Seeding a Forum or user group or a Q&A site is difficult. Quora is worth what it is today because it is difficult. While functionality can be tapped from any open source or vendor supported code base, content, users and interaction cannot be faked and can only be built over time. And while you are waiting for the bandwidth consumption to hit its tipping point, CPU cycles required to support the new functionality require you to move to expensive, higher end server hosting options. Forums, Groups, Topics and pure Q&S sites tend to be PhP heavy (read: CPU heavy).

Despite all the problems and issues that plagued Release 3.x, it was still a big step forward for us. For the first time, we had a full time resource dedicated to managing and growing the site. And while the initial kick was not as good as expected, traffic still picked up and the site zoomed in the first few months across search ranking, traffic and page views. All of this was before it started killing servers across every single host that we tried to work with.

We finally decided to kill Buddypress, groups and forum functionality to retain our sanity and stop the midnight calls from our hosting service provider about exceeding server CPU cycles. A week later the latest of our server hosting vendors went under and never really came back.

Timeline Zero – 2, Release 2.x – Topic specific treasury and risk guide for Institutional Customers

October 2010

Somewhere in between the many experiments, we decided to do a completely advertisement free site aimed at Corporate Customers. An e-learning solution aimed at treasury and risk specific domain users who were looking at a one stop intelligent solution that did not require a few million US dollars in change.

The Learning Portal was a first attempt that ultimately grew into the Financial Learning Network Subscription Offering. While it was amazingly successful in initial client and beta testing it had a different kind of issue. We simply couldn’t give it away to customers for a trial period. Hence the need for a free trial site and customer testing.

A year and change later the work we had done here and what we learnt later, led to our final design of training landing pages and their usage at the new site.

 

Timeline Zero – 3, Release 1.x – Topic specific treasury and risk guide for Institutional Customers

September 2010

Our first major redesign after the site was launched in February 2010.  It was a refinement of our initial attempt to chase page views and Adsense dollars. We also introduced our store, added support for viewing via a handphone or mobile and started pushing our organic content more aggressively.

The WordPress theme that we picked did all the work for us so from a support point of view there wasn’t much effort. Except when the theme broke and the site went from being functional to the stone age.

But despite the advantages of WordPress, you still couldn’t hide the fact that under all those pages it was a decade old model.  Adsense advertising and a more or less static positioning we had started off with ten years earlier. Our original assumption was that based on the content we had there were four possible segments that we were chasing.  Regulators, Bankers, Business School Students and Small Business Owners.

It took us the next two year to realize that the design that we needed and wanted wasn’t a segment driven site (Regulators, Bankers, Business School Students, Small Business Owners).
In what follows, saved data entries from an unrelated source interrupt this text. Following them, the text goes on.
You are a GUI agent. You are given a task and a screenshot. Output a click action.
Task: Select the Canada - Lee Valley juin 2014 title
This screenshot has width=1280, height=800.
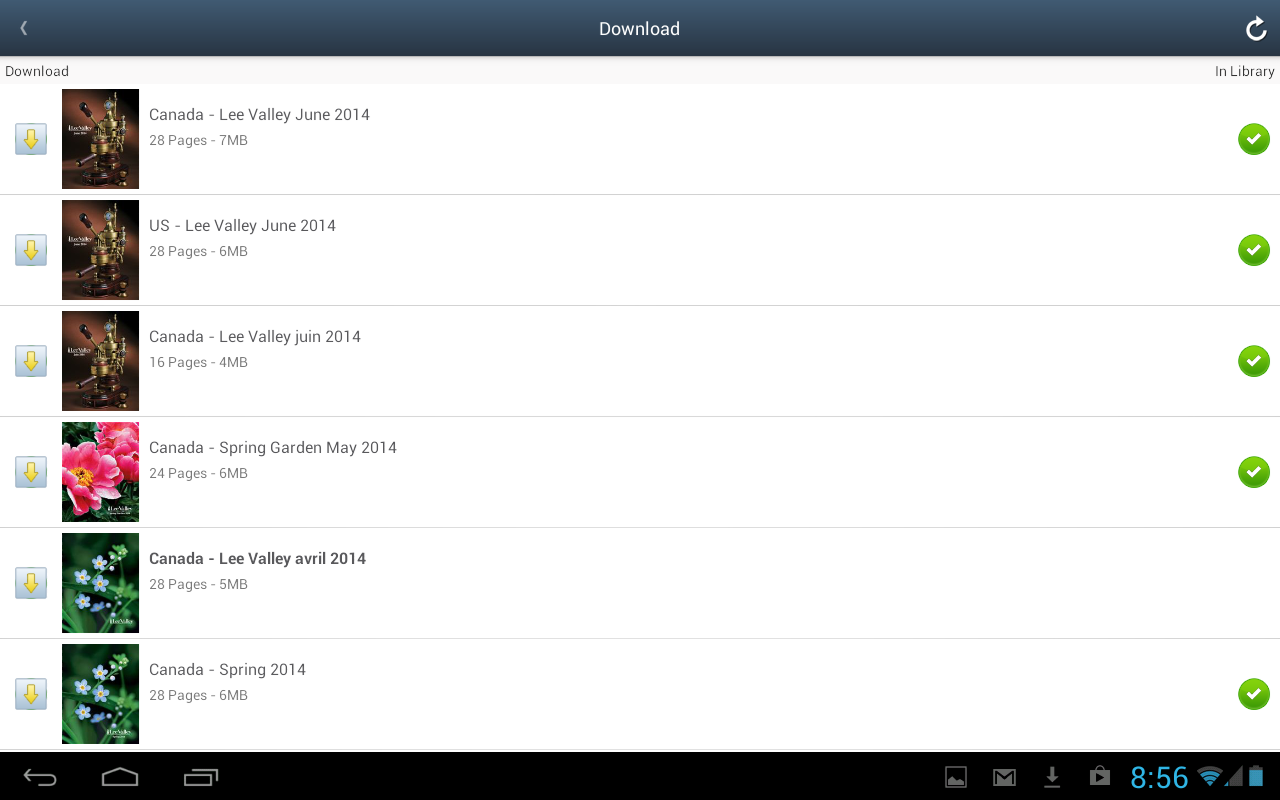point(255,337)
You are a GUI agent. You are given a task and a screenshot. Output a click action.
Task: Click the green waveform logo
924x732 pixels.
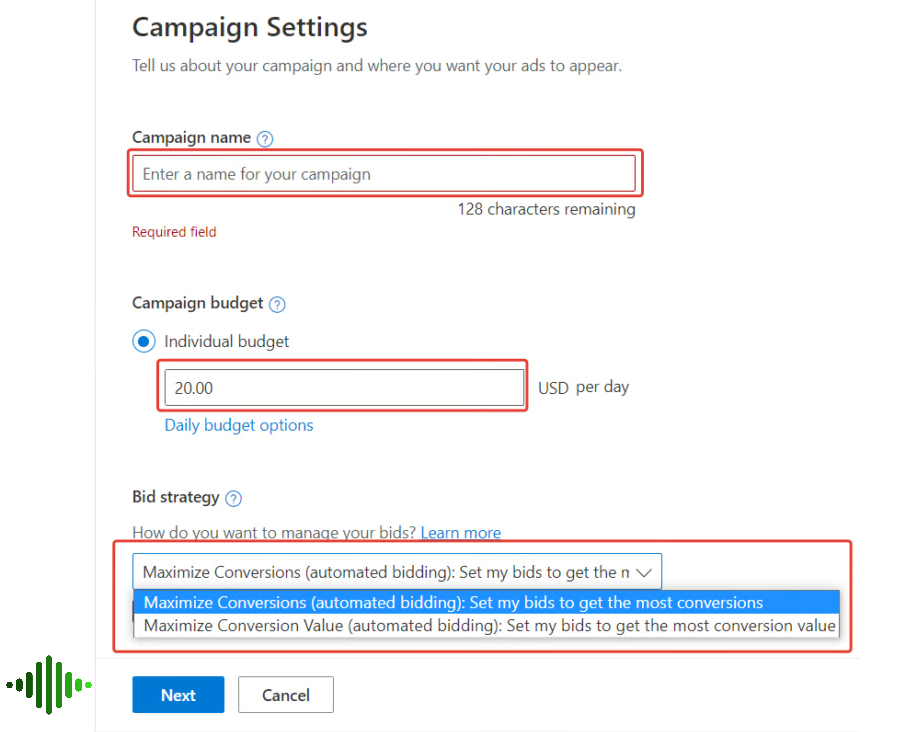tap(48, 685)
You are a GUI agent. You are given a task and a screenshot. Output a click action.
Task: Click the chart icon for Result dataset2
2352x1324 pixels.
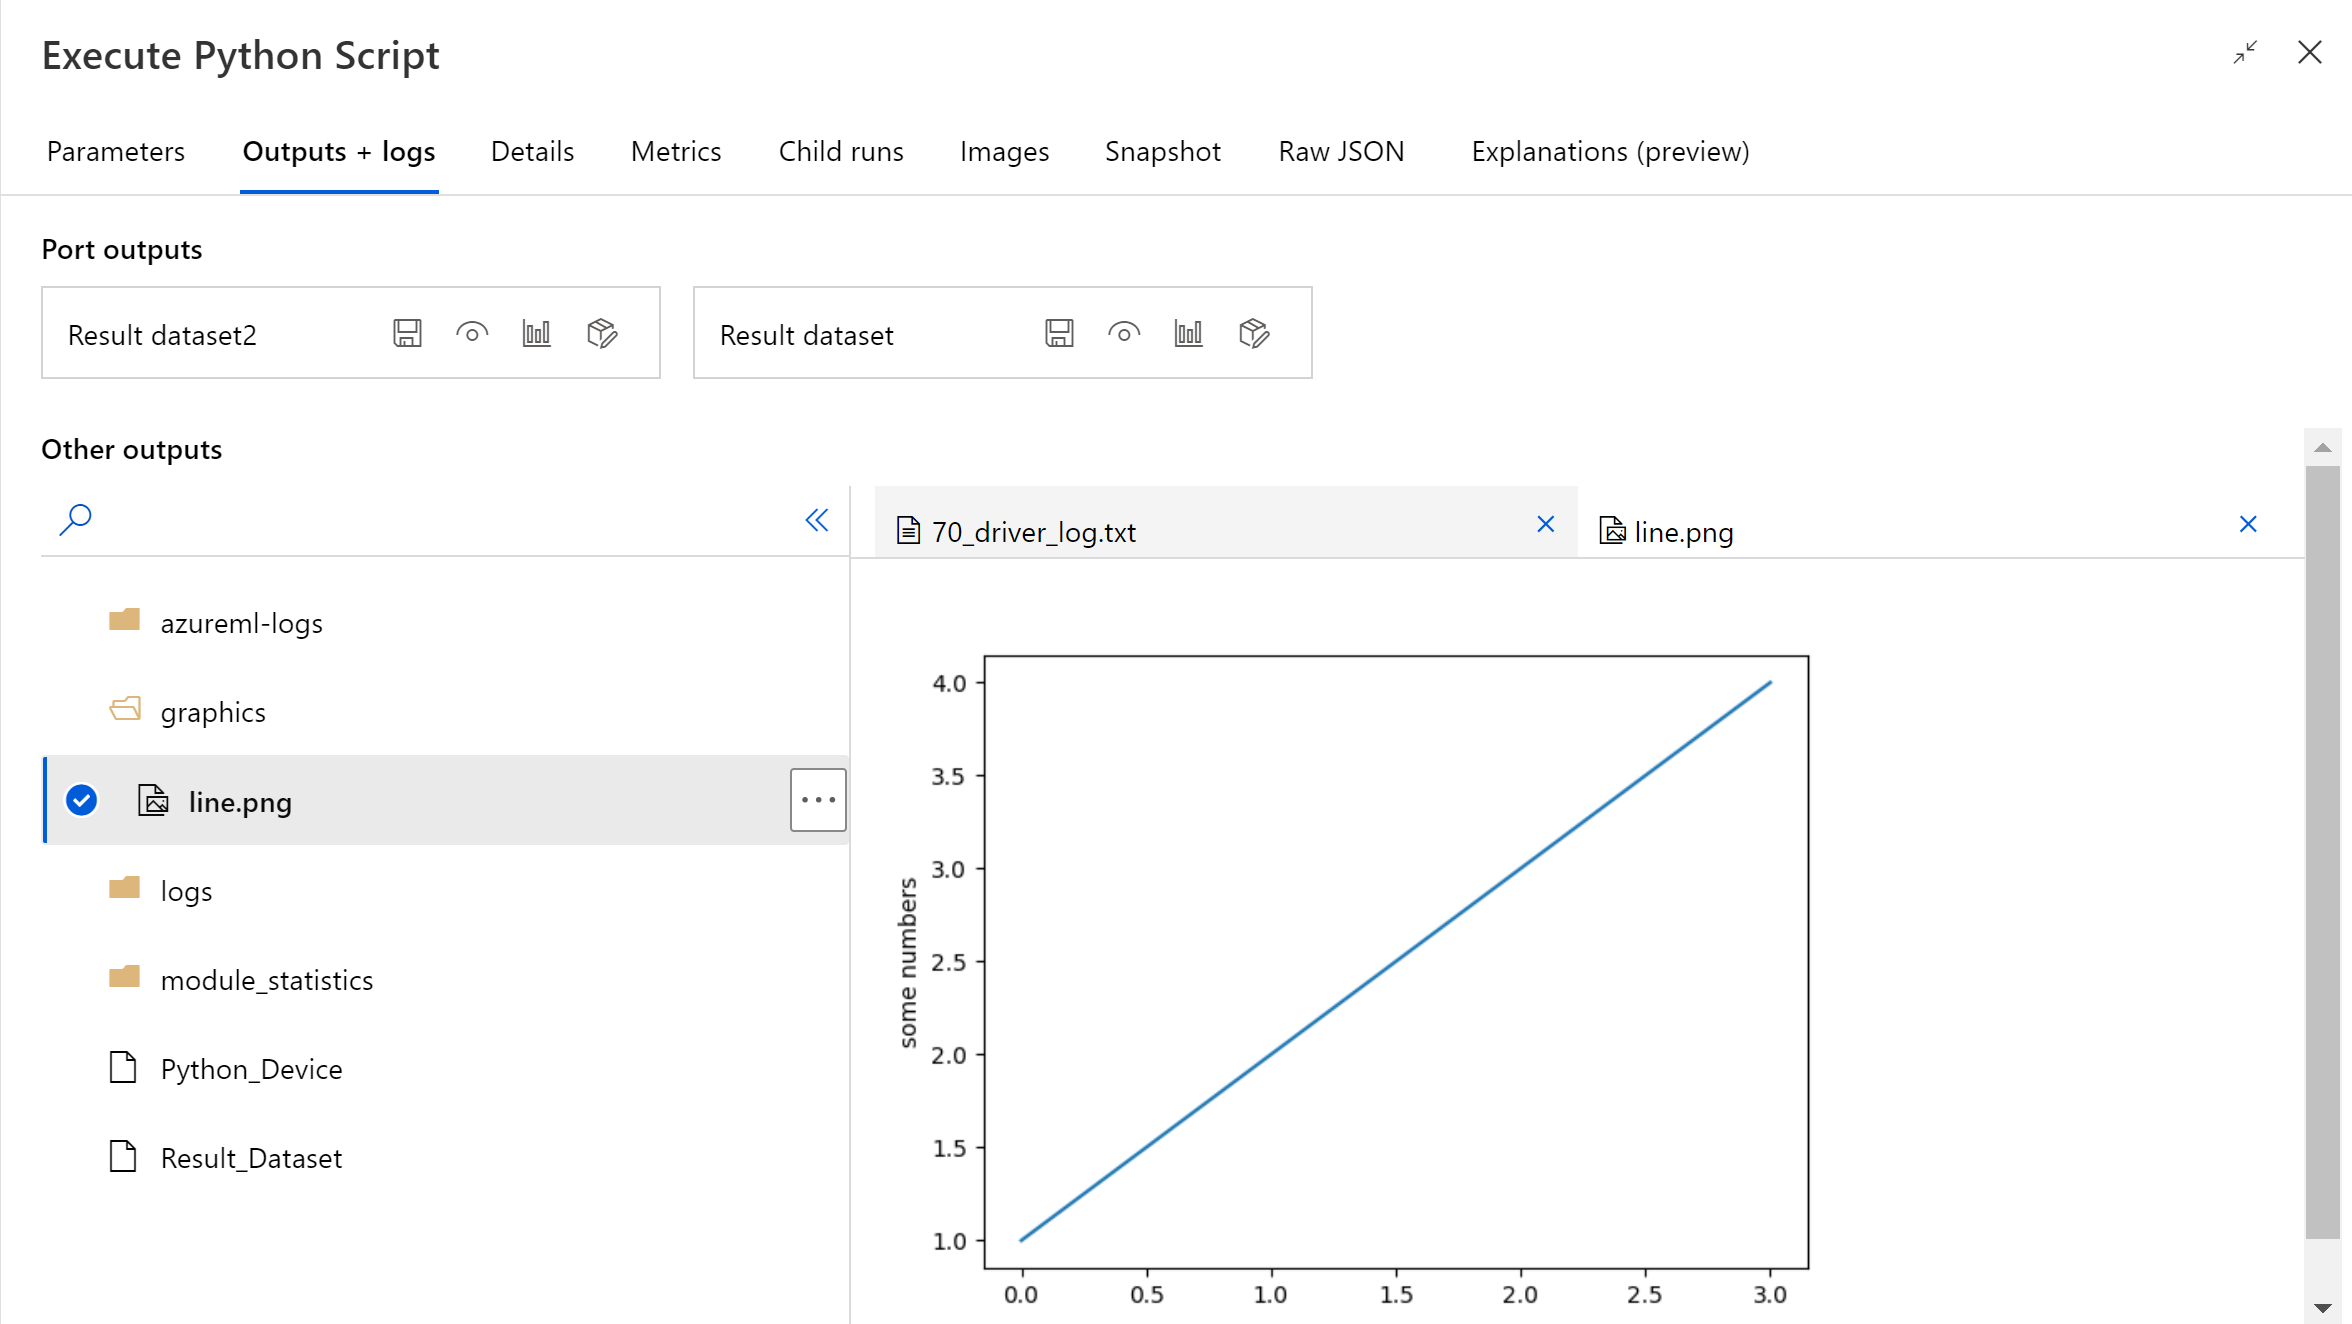pos(536,334)
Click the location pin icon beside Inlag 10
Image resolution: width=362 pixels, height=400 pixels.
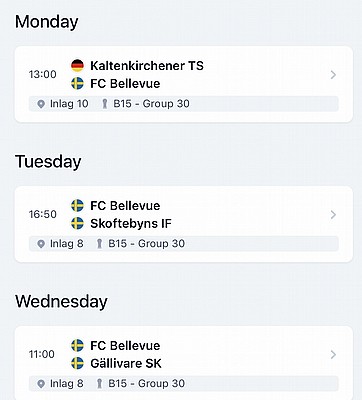(x=41, y=104)
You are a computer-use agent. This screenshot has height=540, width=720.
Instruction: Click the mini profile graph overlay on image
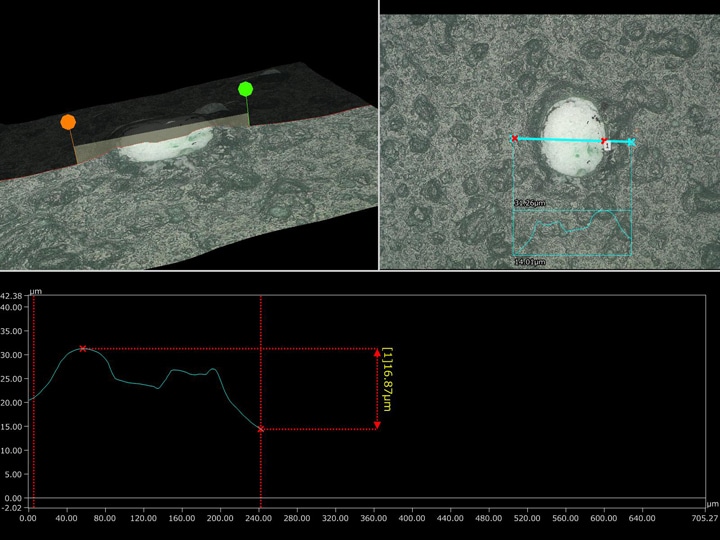572,232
Rather than Who you are and what do you need, the design that finally worked in June 2012 was more of a “Here is a lot of content that is easy to navigate and you are smart enough to figure out all the rest. Just like Wikipedia.”

The other bit that became apparent when customers started buying our financial content was that of the three segments only one was willing to spend money on the positioning we had used. The rest either didn’t have the budget, didn’t have the right motivation or didn’t feel the need as bad as we originally thought.

It is apparent now that because of all the above shortfalls, user feedback sucked. But we didn’t listen to it simply because we didn’t have enough data nor the right resources to fix it.

The site had too much clutter and confusion but still generated traffic, cash and numbers.